Ugh. I Have a Feeling This is Just the Beginning.

A lot of people are going to be in a lot of trouble as this story unfolds. TMZ unearthed a prescription written for Michelle Chase — an alias Anna Nicole commonly used — for methadone. It was written by Dr. Sandeep Kapoor, a friend of Anna’s. The pills were shipped by a pharmacy in California to Vicky Marshall (Anna’s real name) in the Bahamas. Here’s the kicker — the pills were prescribed and exported on August 25, 2006, just thirteen days before Anna gave birth to Dannielynn, and sixteen days before the death of her son, Daniel, whose death was related to the methadone in his system. My medical instincts tell me that a woman who is eight months pregnant should not be taking a heroin substitute, but what do I know?
It is possible that Anna never took the pills, and was just getting them for Daniel. Either way, this is illegal on oh-so-many levels. Documents viewable here. Remember the OJ Simpson trial? They didn’t have bloggers then. Let the ride begin.

8 Responses to “Ugh. I Have a Feeling This is Just the Beginning.”

  1. Anonymous Says:

    Just so you know, there’s a chance that it’s all totally legal. Your medical instincts are wrong. Women with opiate problems can take methadone during pregnancy.

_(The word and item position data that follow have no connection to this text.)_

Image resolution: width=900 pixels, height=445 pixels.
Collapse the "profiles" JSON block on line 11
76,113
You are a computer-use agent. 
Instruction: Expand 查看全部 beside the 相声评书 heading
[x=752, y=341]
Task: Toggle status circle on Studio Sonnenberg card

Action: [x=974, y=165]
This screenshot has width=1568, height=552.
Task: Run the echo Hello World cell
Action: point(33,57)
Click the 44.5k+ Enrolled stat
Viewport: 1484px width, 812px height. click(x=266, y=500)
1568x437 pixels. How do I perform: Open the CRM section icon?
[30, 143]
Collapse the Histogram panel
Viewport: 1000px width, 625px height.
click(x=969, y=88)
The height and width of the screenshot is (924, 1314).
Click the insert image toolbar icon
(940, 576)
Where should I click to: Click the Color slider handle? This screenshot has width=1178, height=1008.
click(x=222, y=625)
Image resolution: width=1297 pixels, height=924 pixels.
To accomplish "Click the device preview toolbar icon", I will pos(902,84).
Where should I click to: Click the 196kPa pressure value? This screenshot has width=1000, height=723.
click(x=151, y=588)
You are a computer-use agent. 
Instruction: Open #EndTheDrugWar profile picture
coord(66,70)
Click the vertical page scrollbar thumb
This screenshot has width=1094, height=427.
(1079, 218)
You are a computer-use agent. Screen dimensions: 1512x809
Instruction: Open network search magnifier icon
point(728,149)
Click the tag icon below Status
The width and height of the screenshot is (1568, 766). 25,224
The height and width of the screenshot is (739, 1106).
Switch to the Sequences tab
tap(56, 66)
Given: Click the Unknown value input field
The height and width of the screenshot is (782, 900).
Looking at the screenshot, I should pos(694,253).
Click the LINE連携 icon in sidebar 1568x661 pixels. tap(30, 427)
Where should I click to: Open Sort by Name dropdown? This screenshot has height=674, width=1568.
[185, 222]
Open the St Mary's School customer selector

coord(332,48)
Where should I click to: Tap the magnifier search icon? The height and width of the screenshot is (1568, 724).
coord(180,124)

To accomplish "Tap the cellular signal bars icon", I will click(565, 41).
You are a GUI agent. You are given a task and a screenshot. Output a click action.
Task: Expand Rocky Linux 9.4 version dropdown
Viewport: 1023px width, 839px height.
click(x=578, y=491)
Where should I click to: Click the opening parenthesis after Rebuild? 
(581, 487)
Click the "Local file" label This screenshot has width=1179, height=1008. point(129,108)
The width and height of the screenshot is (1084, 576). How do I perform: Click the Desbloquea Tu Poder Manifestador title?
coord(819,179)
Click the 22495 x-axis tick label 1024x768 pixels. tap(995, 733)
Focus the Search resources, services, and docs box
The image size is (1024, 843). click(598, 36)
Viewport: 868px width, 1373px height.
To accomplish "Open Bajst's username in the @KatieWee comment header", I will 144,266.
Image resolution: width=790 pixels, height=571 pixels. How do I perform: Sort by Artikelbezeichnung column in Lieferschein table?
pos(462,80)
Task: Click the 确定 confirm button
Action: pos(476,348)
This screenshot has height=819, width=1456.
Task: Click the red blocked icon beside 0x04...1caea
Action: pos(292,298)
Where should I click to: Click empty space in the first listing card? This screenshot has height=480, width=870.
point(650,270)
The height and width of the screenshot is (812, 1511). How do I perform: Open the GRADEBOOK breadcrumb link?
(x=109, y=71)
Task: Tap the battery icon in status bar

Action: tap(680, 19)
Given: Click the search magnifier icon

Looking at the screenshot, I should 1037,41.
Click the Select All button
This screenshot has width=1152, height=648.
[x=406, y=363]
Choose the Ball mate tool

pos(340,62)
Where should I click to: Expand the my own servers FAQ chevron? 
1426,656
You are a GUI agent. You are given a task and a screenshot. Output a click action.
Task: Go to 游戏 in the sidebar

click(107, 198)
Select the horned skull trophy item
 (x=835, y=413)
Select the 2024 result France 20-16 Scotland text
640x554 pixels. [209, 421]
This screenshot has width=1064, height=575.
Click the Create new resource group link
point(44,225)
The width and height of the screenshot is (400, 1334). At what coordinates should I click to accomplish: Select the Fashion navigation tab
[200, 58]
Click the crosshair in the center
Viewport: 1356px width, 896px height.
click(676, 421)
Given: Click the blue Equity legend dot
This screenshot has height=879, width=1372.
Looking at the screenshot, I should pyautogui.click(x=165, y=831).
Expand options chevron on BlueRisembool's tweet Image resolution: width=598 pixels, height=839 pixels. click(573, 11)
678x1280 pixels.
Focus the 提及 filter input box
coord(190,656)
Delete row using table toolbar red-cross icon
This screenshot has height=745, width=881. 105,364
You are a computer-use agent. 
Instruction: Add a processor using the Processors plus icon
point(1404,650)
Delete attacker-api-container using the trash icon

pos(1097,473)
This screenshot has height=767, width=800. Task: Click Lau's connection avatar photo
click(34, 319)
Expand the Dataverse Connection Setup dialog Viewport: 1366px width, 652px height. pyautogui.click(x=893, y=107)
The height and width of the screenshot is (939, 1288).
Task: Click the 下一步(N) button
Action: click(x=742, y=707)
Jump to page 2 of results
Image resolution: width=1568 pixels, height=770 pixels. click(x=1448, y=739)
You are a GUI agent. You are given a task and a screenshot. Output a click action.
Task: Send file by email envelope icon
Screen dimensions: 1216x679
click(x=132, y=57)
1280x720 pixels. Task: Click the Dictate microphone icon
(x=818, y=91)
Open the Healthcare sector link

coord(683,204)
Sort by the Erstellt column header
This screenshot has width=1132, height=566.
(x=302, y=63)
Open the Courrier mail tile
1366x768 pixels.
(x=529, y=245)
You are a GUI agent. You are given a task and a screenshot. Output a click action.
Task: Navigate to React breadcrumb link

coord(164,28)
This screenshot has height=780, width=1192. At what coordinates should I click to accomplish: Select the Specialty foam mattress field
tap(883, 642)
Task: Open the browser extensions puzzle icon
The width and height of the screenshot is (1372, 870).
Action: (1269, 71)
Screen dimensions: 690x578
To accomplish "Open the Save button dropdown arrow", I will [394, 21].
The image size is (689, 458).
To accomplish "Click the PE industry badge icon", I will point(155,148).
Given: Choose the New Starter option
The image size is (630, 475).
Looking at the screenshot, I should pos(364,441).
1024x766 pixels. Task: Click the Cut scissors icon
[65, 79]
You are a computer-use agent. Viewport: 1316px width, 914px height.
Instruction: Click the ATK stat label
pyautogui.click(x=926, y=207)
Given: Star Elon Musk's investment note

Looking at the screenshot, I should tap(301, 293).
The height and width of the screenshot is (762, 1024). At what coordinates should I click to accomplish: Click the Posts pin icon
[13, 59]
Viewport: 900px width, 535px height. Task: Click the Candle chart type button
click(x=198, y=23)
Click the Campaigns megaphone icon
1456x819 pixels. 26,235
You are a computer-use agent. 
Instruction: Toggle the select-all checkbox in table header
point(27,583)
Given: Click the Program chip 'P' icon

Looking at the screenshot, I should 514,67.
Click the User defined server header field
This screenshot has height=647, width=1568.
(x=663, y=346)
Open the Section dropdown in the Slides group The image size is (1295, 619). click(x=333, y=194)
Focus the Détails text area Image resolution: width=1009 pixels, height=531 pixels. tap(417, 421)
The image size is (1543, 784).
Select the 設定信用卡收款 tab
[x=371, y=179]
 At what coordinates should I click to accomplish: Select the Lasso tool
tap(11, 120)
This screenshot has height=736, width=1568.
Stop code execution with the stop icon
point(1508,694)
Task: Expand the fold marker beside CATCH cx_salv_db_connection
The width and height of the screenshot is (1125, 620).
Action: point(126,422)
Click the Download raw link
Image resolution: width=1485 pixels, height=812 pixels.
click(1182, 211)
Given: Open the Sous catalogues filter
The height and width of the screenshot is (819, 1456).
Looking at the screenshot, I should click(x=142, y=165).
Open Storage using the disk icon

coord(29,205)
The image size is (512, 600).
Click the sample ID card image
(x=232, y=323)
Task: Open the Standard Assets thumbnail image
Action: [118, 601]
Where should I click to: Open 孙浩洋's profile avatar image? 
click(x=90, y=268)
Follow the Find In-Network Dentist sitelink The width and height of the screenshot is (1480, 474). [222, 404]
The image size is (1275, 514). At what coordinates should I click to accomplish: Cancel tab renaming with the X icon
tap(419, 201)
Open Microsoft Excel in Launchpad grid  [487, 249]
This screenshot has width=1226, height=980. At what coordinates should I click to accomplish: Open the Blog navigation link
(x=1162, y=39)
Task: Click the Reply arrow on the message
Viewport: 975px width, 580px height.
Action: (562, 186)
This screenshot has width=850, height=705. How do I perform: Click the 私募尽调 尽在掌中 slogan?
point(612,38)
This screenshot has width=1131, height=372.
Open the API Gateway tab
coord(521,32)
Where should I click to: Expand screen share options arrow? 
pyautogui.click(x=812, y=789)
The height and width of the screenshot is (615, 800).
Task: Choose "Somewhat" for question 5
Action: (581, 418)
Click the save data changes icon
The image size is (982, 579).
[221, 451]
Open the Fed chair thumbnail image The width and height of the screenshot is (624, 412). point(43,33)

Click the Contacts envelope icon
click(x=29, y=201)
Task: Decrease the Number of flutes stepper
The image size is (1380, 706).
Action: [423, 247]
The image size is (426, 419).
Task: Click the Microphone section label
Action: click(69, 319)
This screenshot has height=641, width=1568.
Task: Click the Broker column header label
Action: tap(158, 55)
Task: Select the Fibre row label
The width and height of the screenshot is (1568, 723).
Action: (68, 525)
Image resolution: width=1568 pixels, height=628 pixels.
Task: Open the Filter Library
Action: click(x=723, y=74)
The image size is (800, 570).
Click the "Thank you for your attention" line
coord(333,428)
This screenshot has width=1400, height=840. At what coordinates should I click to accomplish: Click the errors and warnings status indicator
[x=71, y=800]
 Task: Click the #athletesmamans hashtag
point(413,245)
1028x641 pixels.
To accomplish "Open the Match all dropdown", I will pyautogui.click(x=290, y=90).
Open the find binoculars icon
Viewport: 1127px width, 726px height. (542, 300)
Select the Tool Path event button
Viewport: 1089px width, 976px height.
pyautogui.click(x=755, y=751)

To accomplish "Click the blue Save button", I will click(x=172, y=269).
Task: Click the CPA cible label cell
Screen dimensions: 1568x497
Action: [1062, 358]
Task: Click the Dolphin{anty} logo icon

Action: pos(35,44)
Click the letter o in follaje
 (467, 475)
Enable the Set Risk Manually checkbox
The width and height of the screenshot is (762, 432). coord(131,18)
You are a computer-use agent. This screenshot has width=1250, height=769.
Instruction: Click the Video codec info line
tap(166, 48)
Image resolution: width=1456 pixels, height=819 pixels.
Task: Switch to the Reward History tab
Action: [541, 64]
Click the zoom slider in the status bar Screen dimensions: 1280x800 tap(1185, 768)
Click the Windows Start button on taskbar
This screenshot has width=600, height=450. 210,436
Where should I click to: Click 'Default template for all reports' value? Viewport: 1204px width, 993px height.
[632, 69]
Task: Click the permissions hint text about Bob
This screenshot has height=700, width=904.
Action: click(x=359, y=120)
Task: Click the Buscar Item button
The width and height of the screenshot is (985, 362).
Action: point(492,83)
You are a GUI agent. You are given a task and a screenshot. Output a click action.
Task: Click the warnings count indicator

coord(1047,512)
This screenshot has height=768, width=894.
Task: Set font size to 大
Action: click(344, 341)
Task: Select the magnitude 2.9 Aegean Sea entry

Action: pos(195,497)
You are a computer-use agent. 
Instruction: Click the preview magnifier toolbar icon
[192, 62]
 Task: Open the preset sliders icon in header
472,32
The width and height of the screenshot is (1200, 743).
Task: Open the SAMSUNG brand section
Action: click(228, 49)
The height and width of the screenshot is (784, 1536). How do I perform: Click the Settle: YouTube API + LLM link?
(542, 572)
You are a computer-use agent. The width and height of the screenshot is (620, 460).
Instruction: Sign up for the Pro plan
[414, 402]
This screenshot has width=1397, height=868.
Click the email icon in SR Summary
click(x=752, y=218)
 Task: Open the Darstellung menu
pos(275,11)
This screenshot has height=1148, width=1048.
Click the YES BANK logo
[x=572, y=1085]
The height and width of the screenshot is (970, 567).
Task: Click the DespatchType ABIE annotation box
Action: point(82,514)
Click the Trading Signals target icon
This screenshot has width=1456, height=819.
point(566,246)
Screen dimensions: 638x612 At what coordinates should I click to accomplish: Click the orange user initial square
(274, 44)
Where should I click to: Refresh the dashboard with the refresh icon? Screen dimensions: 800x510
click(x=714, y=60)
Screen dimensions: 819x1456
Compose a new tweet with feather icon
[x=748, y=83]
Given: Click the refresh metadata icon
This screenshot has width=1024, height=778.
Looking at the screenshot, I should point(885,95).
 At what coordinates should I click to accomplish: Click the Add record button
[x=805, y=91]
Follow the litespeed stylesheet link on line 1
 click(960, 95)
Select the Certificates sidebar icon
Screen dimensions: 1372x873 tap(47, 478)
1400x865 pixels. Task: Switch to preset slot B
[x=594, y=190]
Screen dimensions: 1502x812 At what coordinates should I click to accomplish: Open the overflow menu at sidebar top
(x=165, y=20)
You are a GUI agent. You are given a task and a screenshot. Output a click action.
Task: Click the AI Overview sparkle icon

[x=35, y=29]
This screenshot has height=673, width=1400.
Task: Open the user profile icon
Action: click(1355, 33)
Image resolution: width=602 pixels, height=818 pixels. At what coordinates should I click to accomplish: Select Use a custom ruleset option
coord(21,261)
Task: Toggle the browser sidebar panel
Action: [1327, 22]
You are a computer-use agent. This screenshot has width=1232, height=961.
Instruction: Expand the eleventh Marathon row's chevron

    The prescription shouldn’t be written out to an alias but there is a chance that this doctor is completely legit. We’ll have to wait and see.

  2. Says:

    Evilbeet in this case you got it a little wrong about pregnant women and methadone.
    Yes it is bad for the baby. Any drug including alcohol should be avoided. Narcotics and other drugs pass through the placenta to the baby and the baby becomes addicted also. Methadone is more addictive than heroin and going cold turkey can kill both mother and baby. When the babies are born they are addicted and have to be weened off with drugs. Crack babies are the saddest thing they are pitiful and often grow up , mentally and psychologically damaged.
    Dont get me wrong here, i absolutely detest junkies and I think junkie babies should be taken away from their mums at birth.
    I am nurse and have had a lot to do with junkies so I am not talking crap. Just educating you a bit.

  3. Anonymous Says:

    I have to agree with the two above statements. I am also a nurse and spent a lot of time working with addicted moms. Although methadone is also an opiate and does pass through to the baby, in comparison to heroin it is the lesser of two evils, so it is commonly prescribed throughout pregnancy to opiate-addicted moms trying to stay clean. Unlike heroin, methadone is a regulated drug, so it would be considered ‘safer’ in pregnancy, although babies are born addicted to methadone and must be gradually weaned off. A tragedy in itself, but not as bad as a pregnant mom shooting up heroin that came from God-knows-where using a dirty needle and contracting HIV, Hepatitis C, etc. etc.

  4. EvilBeet Says:

    Good to know, guys! My dreams of grand success in the medical profession deteriorated somewhere around freshman biology class, when I couldn’t even manage to dissect a grasshopper. Thanks for the heads-up!

  5. Priscilla Says:

    As a person who works in a methadone clinic I know for a fact that methadone is a) NOT an opiate b) not harder to kick or more addictive than heroin and c) it is not advisable for anyone on methadone to stop while pregnant because it is damaging for both the mother and the child. I am aware that methadone is controversial and I’m not here to start a methadone discussion, I just wanted to set some things straight.

  6. Anonymous Says:

    wow, nice to know there are nurses that “detest” junkies. i would have hoped health care providers are have a bit more sympathy. anyways, just another “fyi” methadone comes in a liquid form (as in this rx – indicated by the 5mg/ml” dosage) not pills.

  7. EvilBeet Says:

    If it were being prescribed in a liquid form (like you say it was), then is it injected or would you drink it?

  8. Anonymous Says:

    you would drink it. we usually mix it with tang or some kind of fruit-flavored drink (i work at a pharmacy).